How many jobs are at risk?

An October Yale Budget Lab study found the broader labor market has not experienced “a discernible disruption” since ChatGPT’s release, noting that widespread technological impacts are typically felt over decades, not months or years.

A recent survey highlighted by The Federal Reserve Bank of New York found only 1% of service firms reported they have let workers go due to AI in the last six months, down from 10% in last year’s survey. However, 13% said they anticipate layoffs in the next half-year.

If AI is widely adopted, an August Goldman Sachs report estimated 6% to 7% of U.S. workers could lose their jobs.

Earlier this year, a World Economic Forum report estimated that new technology, alongside other economic and demographic trends, will create 170 million jobs and displace 92 million others by 2030. 

“Any efficiency that displaces workers was temporary,” Leaming said of past technological revolutions. “If we wind up with a permanent state of displaced, disenfranchised workers with AI, it’ll be the first time in human history that has happened.” 

A smooth transition isn’t guaranteed

Some experts believe AI will create enough new roles to offset job losses, but that could depend on how policymakers and employers react now. Walmart CEO Doug McMillion, speaking at a Harvard Business Review event, said AI will create as many jobs as it replaces if workers are effectively trained, according to Axios.

“This is a system-wide transformation that’s going to affect large numbers of people,” West said. “In the past, when we’ve had big economic changes, there have been programs to help people make the transition and to get them the skills that they’re going to need in order to qualify for new jobs.” 

Daron Acemoglu, a professor at the Massachusetts Institute of Technology and 2024 recipient of the Nobel Prize in Economics, said society generally has two paths forward regarding AI. If companies largely use the technology to automate work, he expects there will be fewer jobs. 

“I’m not predicting a job apocalypse in the next year or five years,” Acemoglu said. “But if AI pervasively goes into an automation direction, there will be fewer jobs. There’ll be some job creation, but not enough.”

But if companies embrace pro-worker AI, designed to complement humans and empower employees, he said the technology, alongside retraining, could provide a boost to real wages, and “even limit the extent of inequality.”

What jobs are most and least at risk due to AI?

A report from the National Science Association and the Gerald Huff Fund for Humanity found AI is expected to disrupt about 25% of all jobs in the next three years.

“However, this figure is somewhat misleading, as certain industries and jobs within them are likely to face more substantial job loss due to automation and AI implementation than others,” the report says. 

It identified five industries most likely to experience a displacement of workers, as they rely heavily on technological skills. Those sectors were: wholesale trade; retail trade; finance and insurance; educational services; and real estate, rental and leasing.

It also identified five industries least likely to be impacted by AI, as they require more human judgment or manual dexterity.

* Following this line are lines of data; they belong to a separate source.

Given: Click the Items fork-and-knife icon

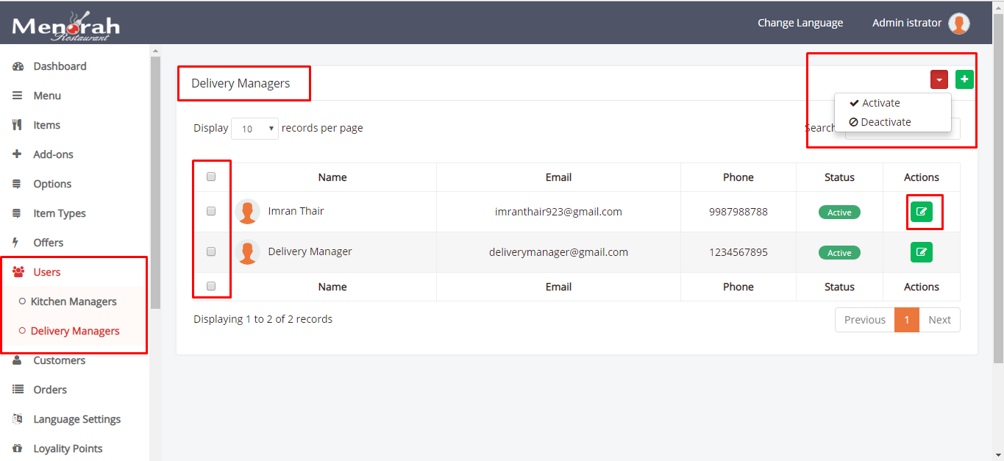Looking at the screenshot, I should 18,125.
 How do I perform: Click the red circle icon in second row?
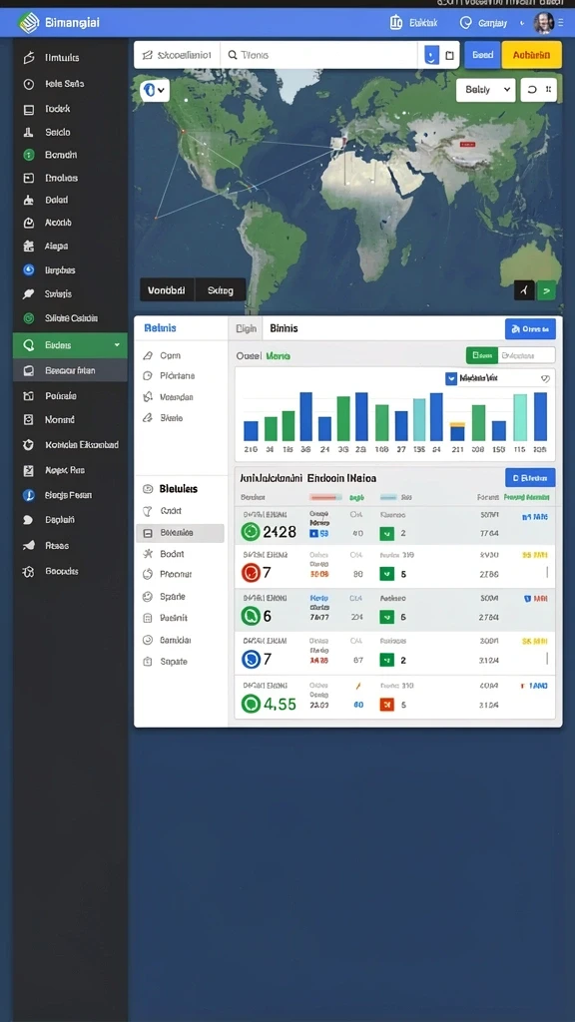click(x=251, y=573)
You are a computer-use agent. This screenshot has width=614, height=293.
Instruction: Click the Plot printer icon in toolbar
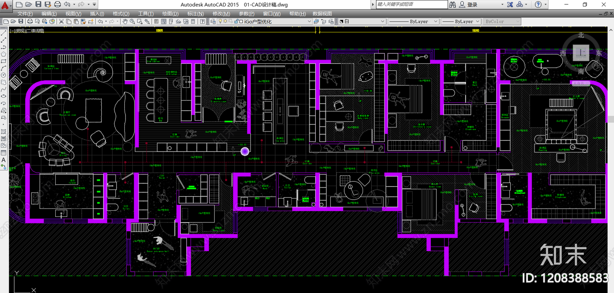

They are: management of companies and enterprises; mining, quarrying, and oil and gas extraction; government; agriculture, forestry, fishing and hunting; and administrative and support services.

While AI can already fill in spreadsheets, it can’t grab coffee with a friend of a friend and strike up a business partnership. Leaming said workers should lean into their humanity and personal relationships if they want to bring their companies value. 

“People who tend to grow their careers like that are of a certain personality type. They tend to be more social,” Leaming said. “But I think that’s the real protection against AI taking your job.”